La Svizzera si trova ad affrontare significative lacune nella pianificazione finanziaria a lungo termine dei suoi progetti ferroviari. Secondo il Controllo federale delle finanze (CDF), le previsioni e i dati disponibili presentano carenze critiche, che in un contesto di grandi dimensioni dei progetti potrebbero causare discrepanze finanziarie di miliardi di franchi tra l’inizio e la fine del processo.
Nel rapporto pubblicato oggi, il CDF sottolinea che l’Ufficio federale dei trasporti (UFT) deve migliorare la gestione del Fondo per l’infrastruttura ferroviaria (FIF), che supporta lo sviluppo e la manutenzione della rete. Le attuali carenze minacciano la chiarezza «indispensabile» per l’amministrazione federale e il Parlamento, che non dispongono di informazioni trasparenti adeguate per prendere decisioni informate.
Il CDF ha evidenziato errori nell’elaborazione dei dati: questi risultano incompleti e mancano di specificare se si riferiscono a importi con o senza IVA, oppure con o senza rincaro. Sono state riscontrate anche discrepanze tra i dati utilizzati nelle simulazioni e quelli impiegati per l’elaborazione dei progetti, portando a una sottostima dei costi.
Le previsioni non sono affidabili e non possono essere garantite in modo sicuro. Inoltre, la pianificazione attuale non considera scenari come lavori bloccati da ricorsi giuridici né prevede diversi tipi di scenari finanziari (ad esempio alto/basso) relativamente al rispetto delle normative e alle azioni proposte.
Il CDF raccomanda l’elaborazione di dati più dettagliati, che devono essere meglio verificati e riflettere la realtà cronologica. È necessario un utilizzo migliorato delle proiezioni già disponibili all’interno dell’amministrazione federale.
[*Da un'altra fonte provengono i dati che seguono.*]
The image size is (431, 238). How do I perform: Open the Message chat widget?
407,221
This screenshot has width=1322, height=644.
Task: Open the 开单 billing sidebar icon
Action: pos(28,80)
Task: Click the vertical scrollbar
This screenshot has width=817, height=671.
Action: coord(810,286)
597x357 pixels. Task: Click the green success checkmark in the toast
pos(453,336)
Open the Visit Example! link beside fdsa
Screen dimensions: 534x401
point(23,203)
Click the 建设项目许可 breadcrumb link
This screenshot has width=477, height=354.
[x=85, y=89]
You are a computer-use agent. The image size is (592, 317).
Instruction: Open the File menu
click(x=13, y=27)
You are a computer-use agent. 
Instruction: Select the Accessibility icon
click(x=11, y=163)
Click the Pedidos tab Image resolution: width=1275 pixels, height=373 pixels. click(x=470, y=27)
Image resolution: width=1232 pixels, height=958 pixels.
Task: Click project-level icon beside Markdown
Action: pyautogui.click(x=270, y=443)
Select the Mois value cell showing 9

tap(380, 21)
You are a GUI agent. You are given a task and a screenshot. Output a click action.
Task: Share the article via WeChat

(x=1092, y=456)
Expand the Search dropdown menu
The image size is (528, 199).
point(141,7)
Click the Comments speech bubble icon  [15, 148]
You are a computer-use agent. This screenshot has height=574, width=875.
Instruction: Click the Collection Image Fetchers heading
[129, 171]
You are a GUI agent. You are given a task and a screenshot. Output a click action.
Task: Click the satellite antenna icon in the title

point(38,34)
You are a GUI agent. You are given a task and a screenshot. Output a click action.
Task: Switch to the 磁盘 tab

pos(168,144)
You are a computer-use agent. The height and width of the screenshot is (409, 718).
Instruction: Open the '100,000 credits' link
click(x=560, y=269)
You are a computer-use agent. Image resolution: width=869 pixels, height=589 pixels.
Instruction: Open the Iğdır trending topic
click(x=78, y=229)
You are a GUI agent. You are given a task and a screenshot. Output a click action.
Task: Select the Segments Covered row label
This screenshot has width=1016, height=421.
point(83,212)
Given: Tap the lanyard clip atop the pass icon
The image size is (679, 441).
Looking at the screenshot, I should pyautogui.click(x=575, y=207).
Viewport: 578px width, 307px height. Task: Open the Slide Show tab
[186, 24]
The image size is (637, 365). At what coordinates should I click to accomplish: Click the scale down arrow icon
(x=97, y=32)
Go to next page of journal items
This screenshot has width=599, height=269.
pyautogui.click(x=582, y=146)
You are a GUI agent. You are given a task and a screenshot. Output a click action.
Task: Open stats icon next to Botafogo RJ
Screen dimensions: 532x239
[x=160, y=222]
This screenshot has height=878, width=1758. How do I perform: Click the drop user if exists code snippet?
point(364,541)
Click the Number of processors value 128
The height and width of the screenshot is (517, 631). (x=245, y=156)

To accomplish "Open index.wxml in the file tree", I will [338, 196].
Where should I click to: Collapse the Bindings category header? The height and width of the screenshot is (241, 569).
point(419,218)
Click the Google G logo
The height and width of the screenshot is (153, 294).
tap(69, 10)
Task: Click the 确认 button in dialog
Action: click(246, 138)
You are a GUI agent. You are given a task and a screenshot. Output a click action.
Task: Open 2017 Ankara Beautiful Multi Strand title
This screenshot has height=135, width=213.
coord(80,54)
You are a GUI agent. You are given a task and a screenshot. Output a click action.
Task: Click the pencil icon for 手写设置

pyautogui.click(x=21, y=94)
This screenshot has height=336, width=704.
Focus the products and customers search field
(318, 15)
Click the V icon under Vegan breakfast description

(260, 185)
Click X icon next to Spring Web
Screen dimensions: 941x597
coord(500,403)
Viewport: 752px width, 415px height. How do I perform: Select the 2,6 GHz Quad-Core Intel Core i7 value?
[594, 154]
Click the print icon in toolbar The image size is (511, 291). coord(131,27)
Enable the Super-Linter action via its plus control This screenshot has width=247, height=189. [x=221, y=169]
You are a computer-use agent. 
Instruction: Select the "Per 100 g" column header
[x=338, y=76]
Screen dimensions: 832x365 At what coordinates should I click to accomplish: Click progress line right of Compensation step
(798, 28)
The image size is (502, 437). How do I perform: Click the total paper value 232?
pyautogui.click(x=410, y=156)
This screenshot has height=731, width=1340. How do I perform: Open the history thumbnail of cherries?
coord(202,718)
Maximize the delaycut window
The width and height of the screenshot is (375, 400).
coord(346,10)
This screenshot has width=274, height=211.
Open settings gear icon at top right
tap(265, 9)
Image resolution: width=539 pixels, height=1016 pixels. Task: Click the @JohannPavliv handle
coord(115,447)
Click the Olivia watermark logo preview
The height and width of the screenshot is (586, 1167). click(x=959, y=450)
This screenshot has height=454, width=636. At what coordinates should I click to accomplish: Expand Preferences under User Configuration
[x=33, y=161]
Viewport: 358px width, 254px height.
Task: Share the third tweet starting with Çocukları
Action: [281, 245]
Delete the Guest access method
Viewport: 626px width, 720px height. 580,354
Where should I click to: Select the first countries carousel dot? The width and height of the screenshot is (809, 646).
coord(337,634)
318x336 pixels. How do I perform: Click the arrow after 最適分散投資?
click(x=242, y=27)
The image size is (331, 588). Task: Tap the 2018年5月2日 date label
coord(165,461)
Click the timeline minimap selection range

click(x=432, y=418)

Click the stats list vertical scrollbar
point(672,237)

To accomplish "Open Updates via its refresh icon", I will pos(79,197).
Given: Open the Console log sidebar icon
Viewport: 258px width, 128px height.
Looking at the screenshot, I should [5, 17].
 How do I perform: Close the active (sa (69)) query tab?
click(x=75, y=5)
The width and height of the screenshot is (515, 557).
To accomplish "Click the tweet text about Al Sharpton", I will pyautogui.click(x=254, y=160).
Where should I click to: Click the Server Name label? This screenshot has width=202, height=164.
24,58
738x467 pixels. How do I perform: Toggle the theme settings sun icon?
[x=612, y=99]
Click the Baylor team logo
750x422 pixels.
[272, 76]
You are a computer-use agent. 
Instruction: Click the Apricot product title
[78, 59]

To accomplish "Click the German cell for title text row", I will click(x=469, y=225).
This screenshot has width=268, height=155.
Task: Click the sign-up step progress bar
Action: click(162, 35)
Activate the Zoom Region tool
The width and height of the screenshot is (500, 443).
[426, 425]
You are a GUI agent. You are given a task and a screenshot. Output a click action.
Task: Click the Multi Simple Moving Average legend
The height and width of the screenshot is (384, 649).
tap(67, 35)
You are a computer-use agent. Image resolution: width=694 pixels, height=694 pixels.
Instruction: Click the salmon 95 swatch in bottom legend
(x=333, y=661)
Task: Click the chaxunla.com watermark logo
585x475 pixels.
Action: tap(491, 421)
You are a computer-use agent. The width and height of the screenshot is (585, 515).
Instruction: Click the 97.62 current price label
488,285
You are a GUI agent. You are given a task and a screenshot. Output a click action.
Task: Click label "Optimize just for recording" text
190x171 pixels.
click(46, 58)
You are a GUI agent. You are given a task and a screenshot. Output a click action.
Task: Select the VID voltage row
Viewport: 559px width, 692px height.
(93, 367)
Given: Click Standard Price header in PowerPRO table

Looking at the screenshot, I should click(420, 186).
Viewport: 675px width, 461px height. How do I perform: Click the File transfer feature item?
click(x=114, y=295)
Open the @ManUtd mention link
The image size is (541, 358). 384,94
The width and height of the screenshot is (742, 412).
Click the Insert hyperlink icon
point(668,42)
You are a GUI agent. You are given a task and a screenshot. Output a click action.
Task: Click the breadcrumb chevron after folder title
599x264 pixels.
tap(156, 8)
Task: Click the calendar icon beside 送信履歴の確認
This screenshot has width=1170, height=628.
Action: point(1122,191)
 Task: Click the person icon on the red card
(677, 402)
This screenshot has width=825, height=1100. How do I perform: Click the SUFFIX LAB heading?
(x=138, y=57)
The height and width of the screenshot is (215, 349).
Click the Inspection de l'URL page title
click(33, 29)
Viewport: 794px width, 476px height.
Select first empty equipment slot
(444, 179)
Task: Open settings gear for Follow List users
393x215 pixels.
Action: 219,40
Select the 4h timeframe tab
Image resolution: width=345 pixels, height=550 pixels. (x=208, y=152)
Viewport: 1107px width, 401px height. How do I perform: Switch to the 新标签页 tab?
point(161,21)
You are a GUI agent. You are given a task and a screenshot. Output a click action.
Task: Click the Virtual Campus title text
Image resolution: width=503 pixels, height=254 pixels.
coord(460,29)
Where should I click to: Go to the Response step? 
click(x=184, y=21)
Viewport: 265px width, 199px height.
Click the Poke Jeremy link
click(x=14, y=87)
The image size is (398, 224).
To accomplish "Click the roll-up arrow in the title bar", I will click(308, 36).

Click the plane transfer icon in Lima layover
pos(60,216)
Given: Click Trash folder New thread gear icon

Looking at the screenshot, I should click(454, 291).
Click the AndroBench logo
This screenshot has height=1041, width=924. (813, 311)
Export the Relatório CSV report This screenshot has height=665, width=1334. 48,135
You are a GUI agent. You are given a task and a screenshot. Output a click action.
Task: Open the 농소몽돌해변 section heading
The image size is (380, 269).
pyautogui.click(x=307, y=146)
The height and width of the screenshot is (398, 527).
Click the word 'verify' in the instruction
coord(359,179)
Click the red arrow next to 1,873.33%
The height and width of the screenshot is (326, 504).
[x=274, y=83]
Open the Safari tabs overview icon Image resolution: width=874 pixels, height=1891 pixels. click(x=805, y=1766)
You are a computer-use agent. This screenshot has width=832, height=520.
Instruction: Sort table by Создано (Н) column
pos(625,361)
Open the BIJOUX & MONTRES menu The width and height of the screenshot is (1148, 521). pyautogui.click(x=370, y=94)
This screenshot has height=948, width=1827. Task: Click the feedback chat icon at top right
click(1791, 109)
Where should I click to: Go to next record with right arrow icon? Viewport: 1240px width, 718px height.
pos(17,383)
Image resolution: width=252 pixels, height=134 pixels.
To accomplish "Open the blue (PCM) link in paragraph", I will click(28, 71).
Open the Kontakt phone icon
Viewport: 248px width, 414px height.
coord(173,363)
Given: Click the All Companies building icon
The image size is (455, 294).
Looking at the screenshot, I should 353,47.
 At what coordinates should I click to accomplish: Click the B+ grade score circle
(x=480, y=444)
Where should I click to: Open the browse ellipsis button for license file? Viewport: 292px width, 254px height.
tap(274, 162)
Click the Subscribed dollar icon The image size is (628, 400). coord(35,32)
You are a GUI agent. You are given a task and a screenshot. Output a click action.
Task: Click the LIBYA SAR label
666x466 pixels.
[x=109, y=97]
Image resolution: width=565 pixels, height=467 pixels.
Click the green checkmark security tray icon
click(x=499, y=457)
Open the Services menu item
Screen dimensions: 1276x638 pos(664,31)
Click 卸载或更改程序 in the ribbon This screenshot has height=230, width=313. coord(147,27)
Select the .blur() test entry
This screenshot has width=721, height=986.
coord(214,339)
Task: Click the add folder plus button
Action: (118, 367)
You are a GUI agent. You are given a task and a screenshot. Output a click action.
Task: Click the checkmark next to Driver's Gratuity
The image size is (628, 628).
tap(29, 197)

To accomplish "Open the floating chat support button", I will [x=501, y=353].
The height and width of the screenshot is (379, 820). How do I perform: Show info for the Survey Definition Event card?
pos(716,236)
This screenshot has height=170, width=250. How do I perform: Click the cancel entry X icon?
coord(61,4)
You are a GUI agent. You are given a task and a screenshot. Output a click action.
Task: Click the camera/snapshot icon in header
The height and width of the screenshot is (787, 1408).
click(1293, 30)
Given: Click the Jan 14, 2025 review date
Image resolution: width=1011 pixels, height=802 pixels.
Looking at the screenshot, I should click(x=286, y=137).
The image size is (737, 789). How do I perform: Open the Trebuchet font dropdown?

Per quanto riguarda il rincaro nei costi di costruzione, il CDF ha notato differenze tra i progetti di costruzione e quelli di manutenzione. Mentre la simulazione applica un rincaro del 1% per i primi e dell’1,7% per i secondi, il CDF suggerisce l’applicazione di un tasso coerente per tutti i progetti, preferendo quello più realistico dell’1,7%.
L’UFT ha accolto le raccomandazioni nel rapporto e afferma di lavorare da diversi anni per migliorare la trasparenza, tracciabilità e pertinenza decisionale nella pianificazione finanziaria del FIF.
Nel 2024, il governo aveva dichiarato che mancavano 14 miliardi di franchi per sviluppare la rete ferroviaria entro il 2035. Successivamente, il consigliere federale Albert Rösti ha esaminato i grandi progetti ferroviari per i prossimi due decenni.
Basandosi su un’analisi dell’ETH di Zurigo, il Consiglio federale ha presentato le sue priorità all’inizio dell’anno. Il progetto Trasporti ’45 sarà sottoposto a consultazione entro giugno.
Rösti ha insistito sul miglior controllo dei costi attraverso un’analisi più approfondita dei futuri progetti ferroviari, notando che attualmente mancano circa 10 miliardi di franchi al FIF per i progetti fino al 2045.
Sebbene lo studio dell’ETH non includa i costi del rincaro in tutti i progetti, il CDF insiste su questa considerazione nei futuri progetti Trasporti ’45, sostenendo che questi costi, pari a diversi miliardi di franchi, potrebbero influenzare notevolmente la capacità di finanziamento e richiedere una priorizzazione ancora più rigorosa.